Perú en espera de un salvador

Elecciones Generales 2026 en medio del hartazgo y la indiferencia ciudadana

  • Sin liderazgos nuevos ni confianza en los de siempre, el país observa resignado mientras el miedo, la corrupción y el desencanto marcan el pulso político

Por: Marcos Domínguez

Faltan menos de dos meses para las elecciones generales de 2026 en el Perú y la gente parece anestesiada. No hay reacción frente a la indolente clase política que nos gobierna, esa que convirtió el poder en un cambalache permanente y terminó por encumbrar a un mandatario como José María Balcázar, fruto de las cuchipandas entre bancadas que ya conocemos.

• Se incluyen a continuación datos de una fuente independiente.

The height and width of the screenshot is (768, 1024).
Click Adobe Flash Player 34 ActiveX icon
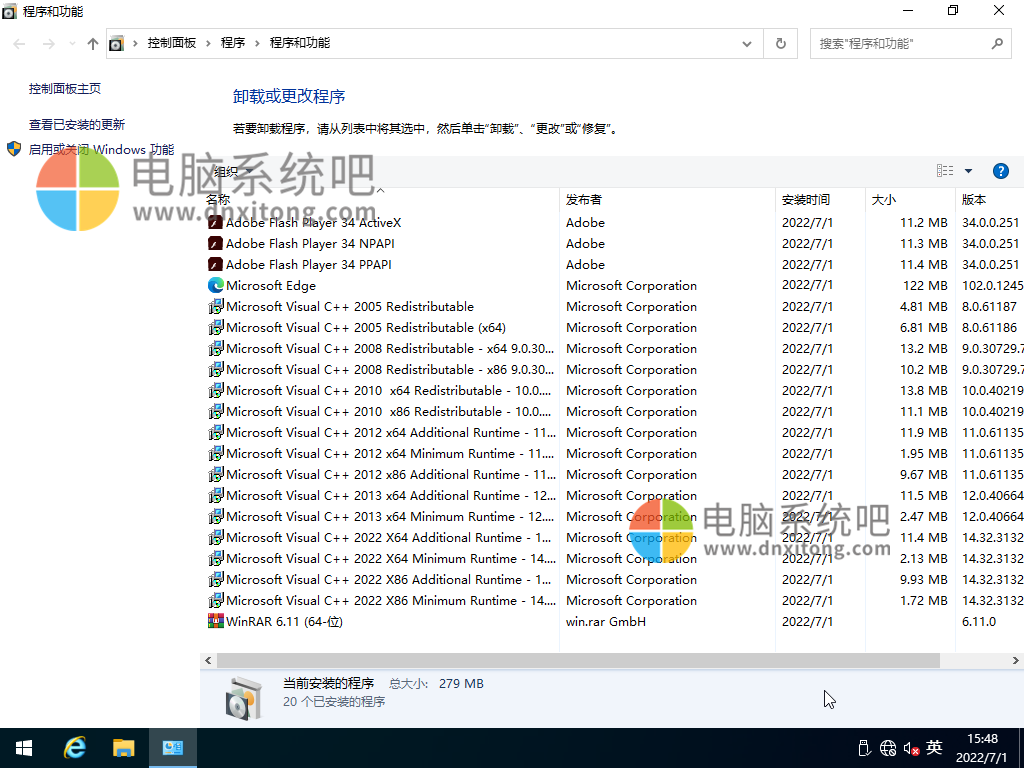[x=215, y=223]
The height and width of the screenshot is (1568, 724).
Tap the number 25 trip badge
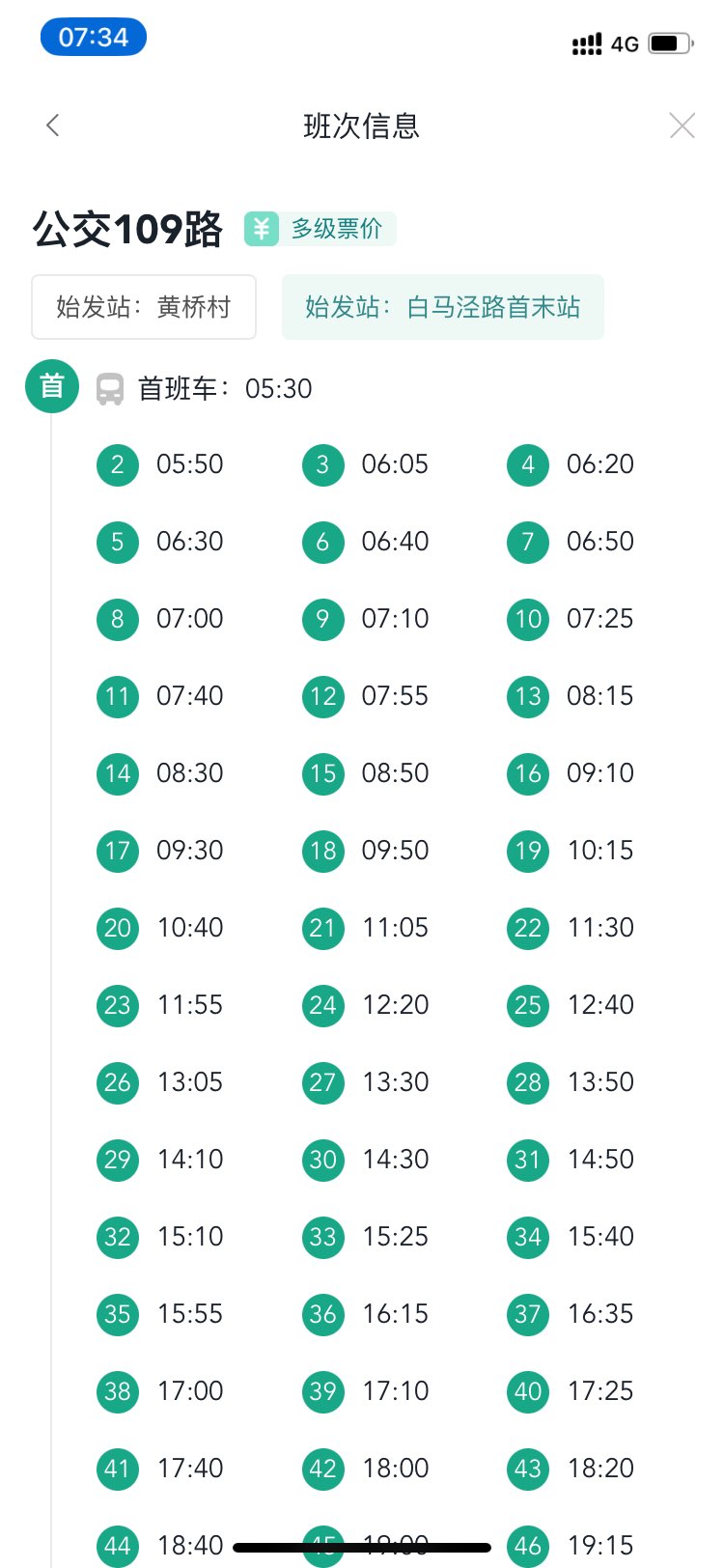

Pero tampoco hay entusiasmo frente a la oportunidad de cambiar las cosas en las urnas. Con la votación a la vuelta de la esquina, la siempre perdedora Keiko Fujimori y Rafael López Aliaga siguen punteando una preferencia que debería darles vergüenza. ‘Porky’ apenas sobrevive en los dos dígitos y la ‘China’ -como ella misma se define, con baile incluido- coquetea con la baja. El resto permanece colgado de un palo encebado, jalándose las patas entre sí, incapaces de ofrecer algo más que su propia supervivencia.

Es una paradoja grotesca: a la gente parece importarle un bledo la repartija de poder que se cocina en el Congreso, pero al mismo tiempo mira de reojo los comicios que podrían sacar a estos impresentables del tablero. Mientras tanto, el No sabe/No opina y los votos nulos siguen siendo, otra vez, el candidato ganador.

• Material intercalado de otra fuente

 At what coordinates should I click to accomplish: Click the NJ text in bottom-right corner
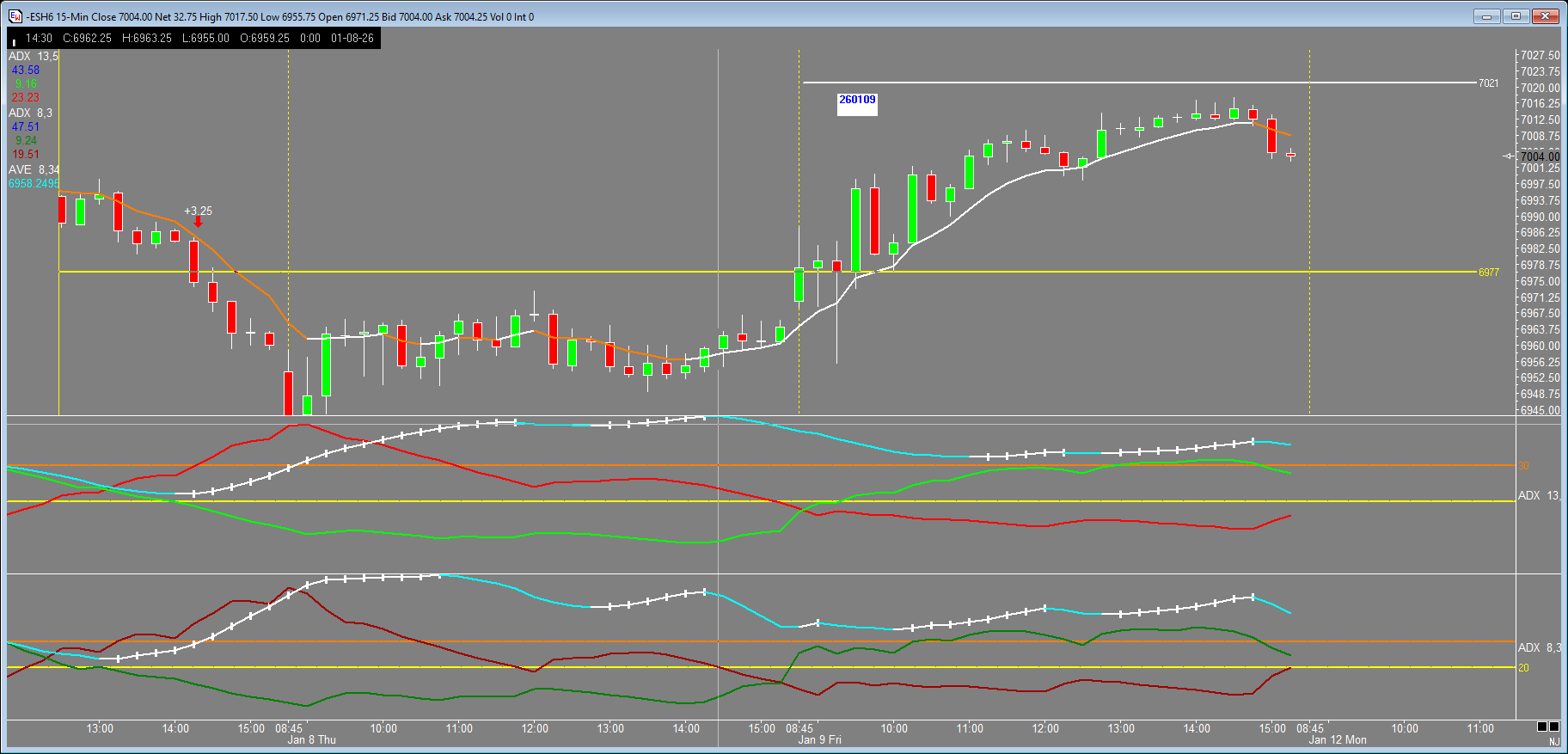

MALDITA SEA. El hastío se respira en los mercados, en los paraderos, en las esquinas. “Maldita sea, ¿por qué no aparece un candidato nuevo, con propuestas convincentes, que entierre de una vez por todas a estos postulantes de siempre que solo buscan seguir prendidos de la mamadera?”, se pregunta un comerciante en Surquillo. Su frustración no es única: es el eco de un país cansado de los mismos apellidos, de las mismas promesas recicladas, de la misma mediocridad administrando el destino de millones.

Mientras tanto, el país se desangra. La delincuencia ha tomado cada rincón, de cabo a rabo, y hasta los vendedores de yuquitas tienen que pagar cupos para poder trabajar. Vivir se ha vuelto resistir. Trabajar se ha vuelto negociar con el miedo. Y el Estado, ese que debería proteger, parece ausente o cómplice, atrapado en sus propias intrigas y miserias.

Por eso no sorprende que muchos miren al cielo -literal o simbólicamente- esperando que algo o alguien irrumpa y rompa este círculo vicioso. No un salvador mítico, sino una figura capaz de devolver sentido, orden y dignidad a la política. Porque cuando la democracia se llena de zánganos, cuando el poder se pudre como basura al sol, lo único que queda es la esperanza -por mínima que sea- de que aparezca alguien dispuesto a limpiar la casa. El Perú, hoy más que nunca, no busca un candidato más: busca a alguien que lo rescate de sí mismo.

“La delincuencia ha tomado cada rincón, de cabo a rabo, y hasta los vendedores de yuquitas tienen que pagar cupos para poder trabajar”.

12

de abril son los temidos comicios en Perú.

  • Los peruanos acudirán a las urnas para elegir al presidente, senadores, diputadores y representantes del Parlamento Andino.
  • Una eventual segunda vuelta está prevista para el domingo 7 de junio de 2026, si ningún candidato alcanza más del 50 % de los votos válidos.